■ WHAT THE TASK REQUIRES: Collect every line of the records that contains the word "This", and copy each one.

■ AVAILABLE RECORDS:
********************
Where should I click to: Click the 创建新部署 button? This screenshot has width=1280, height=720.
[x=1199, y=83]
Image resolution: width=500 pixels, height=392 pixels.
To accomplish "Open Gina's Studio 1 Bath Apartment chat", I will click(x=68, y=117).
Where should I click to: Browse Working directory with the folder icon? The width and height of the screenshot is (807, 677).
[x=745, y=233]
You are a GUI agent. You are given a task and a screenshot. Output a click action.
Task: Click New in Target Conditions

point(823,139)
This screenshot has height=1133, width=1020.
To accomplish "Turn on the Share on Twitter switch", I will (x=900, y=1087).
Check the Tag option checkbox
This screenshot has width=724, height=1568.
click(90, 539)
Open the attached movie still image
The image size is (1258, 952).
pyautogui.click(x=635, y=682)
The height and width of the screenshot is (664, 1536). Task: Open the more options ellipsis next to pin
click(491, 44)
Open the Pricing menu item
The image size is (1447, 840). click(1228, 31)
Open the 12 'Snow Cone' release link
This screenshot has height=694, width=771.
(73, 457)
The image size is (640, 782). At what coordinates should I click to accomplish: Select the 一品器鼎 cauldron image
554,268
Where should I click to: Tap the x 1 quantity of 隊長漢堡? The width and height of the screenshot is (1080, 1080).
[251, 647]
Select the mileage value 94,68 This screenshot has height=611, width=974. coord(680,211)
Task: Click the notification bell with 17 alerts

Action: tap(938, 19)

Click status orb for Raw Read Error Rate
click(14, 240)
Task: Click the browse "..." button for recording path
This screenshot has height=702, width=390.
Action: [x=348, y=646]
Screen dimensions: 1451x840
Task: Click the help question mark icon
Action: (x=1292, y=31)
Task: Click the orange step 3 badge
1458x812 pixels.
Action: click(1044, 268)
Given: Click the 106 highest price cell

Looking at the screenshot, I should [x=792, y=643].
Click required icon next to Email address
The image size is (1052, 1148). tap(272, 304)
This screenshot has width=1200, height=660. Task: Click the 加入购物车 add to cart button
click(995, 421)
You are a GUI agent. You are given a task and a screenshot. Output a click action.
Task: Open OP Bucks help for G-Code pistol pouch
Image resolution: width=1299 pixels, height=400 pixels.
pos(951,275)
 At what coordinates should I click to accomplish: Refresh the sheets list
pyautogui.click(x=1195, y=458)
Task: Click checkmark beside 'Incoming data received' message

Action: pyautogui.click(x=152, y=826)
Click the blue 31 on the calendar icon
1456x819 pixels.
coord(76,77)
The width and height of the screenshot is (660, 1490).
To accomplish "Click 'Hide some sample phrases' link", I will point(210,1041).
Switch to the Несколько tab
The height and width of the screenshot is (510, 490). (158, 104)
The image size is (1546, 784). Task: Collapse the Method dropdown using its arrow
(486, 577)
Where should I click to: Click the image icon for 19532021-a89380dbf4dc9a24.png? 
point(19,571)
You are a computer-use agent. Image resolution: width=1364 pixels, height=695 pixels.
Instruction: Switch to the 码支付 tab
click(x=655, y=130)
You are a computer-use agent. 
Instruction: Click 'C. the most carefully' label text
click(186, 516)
********************
■ THE RESULT:
Where should I click to: Click the 创建新部署 button? This screenshot has width=1280, height=720.
This screenshot has height=1133, width=1020.
This screenshot has width=724, height=1568.
This screenshot has height=694, width=771.
Select the mileage value 94,68 This screenshot has height=611, width=974. coord(680,211)
This screenshot has height=702, width=390.
This screenshot has width=1200, height=660. Task: Click the 加入购物车 add to cart button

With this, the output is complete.